My speculation is so that ARM devices which take advantage of the Microsoft stack are suitable for a wider range of enterprise customers. Think HIPAA rather than "hip."


Isn't that dangerously close to anti-competitive behavior? (i mean noticeably enough to get attention)


If that's the problem, why can't end users "buy off" the bootloader lock if they want to?


MS doesn't need the money, they needs the users.


Then they'd have to admit that the subsidy exists.


The article is much more complex than what it would look like from the title, but it is a good idea to keep the pressure on on Microsoft so that they might "soften their position", as is stated in the article.


Originally Windows 8 x86 certification didn't mandate that a disable option must exist. They changed this because of pressure. They won't soften their position just like that, they have a policy and agenda and they will follow it. Just the fact that they will have a SecureBoot stronghold means they can easily tighten their position.
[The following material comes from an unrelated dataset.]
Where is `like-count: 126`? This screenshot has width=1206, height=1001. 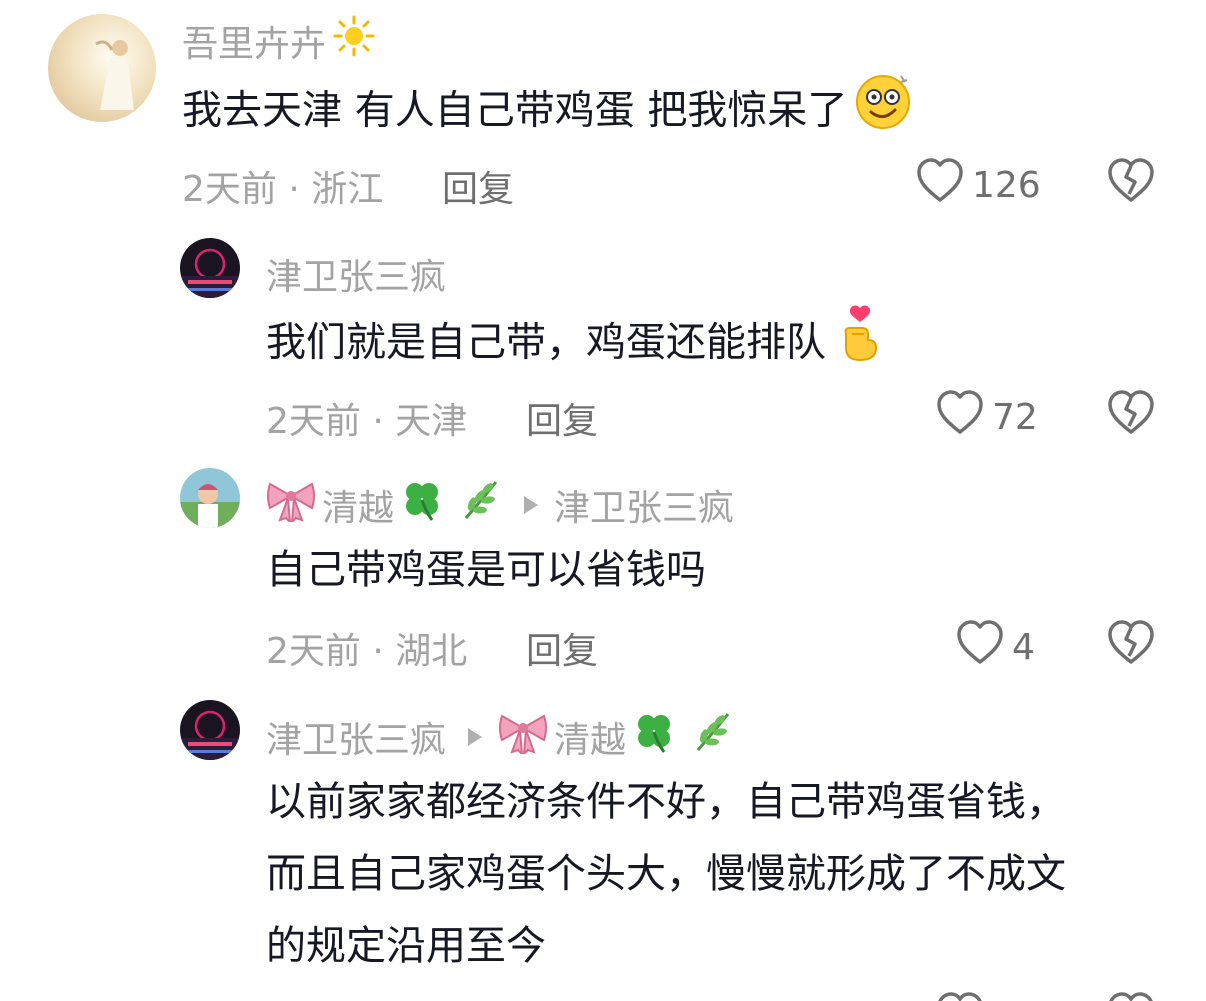
like-count: 126 is located at coordinates (1006, 186).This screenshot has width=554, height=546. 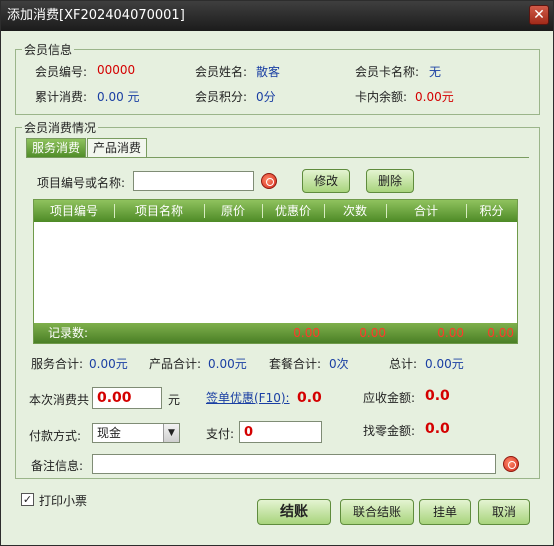 I want to click on col-discount-price: 优惠价, so click(x=293, y=211).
The pain doesn't come from the fences being built, it's from taking them away.

Also, all of this pretty much stops new linux penetration, which is a horrible thing.
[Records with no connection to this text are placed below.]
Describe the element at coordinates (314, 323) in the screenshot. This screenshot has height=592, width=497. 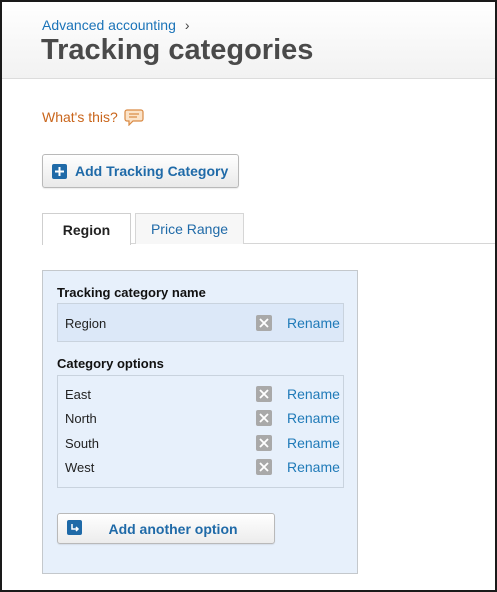
I see `rename-category-link: Rename` at that location.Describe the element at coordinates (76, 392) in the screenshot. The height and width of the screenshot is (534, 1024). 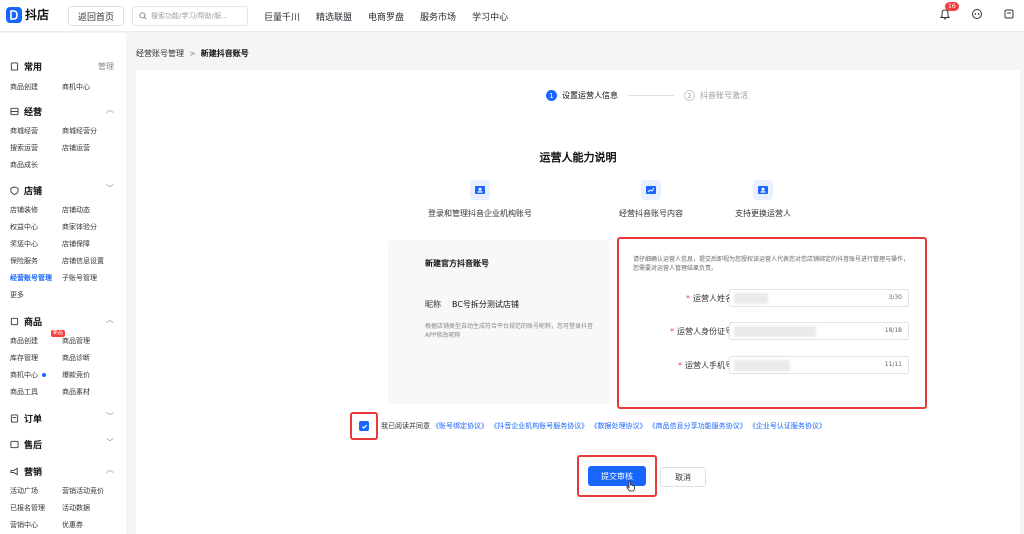
I see `sidebar-item: 商品素材` at that location.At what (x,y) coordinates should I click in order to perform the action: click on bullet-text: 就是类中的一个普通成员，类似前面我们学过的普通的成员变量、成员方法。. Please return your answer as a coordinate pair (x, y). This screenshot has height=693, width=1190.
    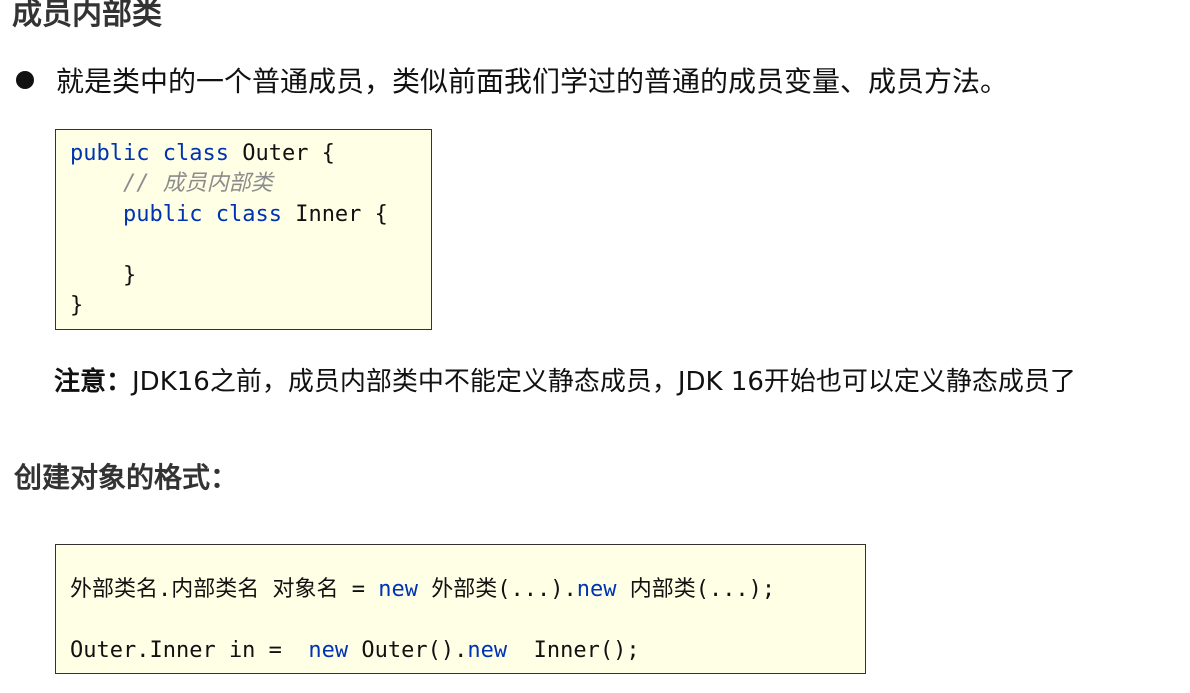
    Looking at the image, I should click on (532, 82).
The windows 8 x86 certification shouldn't need to mandate that a disable option must exist. It was added because people wouldn't trust manufacturers to support anything but Windows.


The really troubling part of this is UEFI being used as a strong arm scam that depends on MS good will... how did things get to this point. On another point, they can "ban" whatever they want. They also didn't support Windows Phone 7 or allow Android and Ubuntu on my old trusty HTC HD2 and look at it go. Plus, it is just like saying to a child that she cannot have the piece of cake in front of her, if it looks tasty it's going to be munched. Meaning, if the hardware will be good someone somewhere is going to shoe horn it independent of what MS wants.


It gives me great excuse not to use Microsoft Windows then!


I'm not familiar with the specifics of ARM devices. Why couldn't one come later and install Linux+variant of Grub to detect the MBR after the Windows install?


Simply because UEFI will refuse to boot to anything other than Windows


Does anyone have statistics about how many Android devices require signed systems?


Just when we hear chromeos and android about to become one


I did not hear that. Link?



Thanks!


It only increases the subsection of hardware I won't buy. Thanks for making my choice easy.


What subsection of hardware do you buy?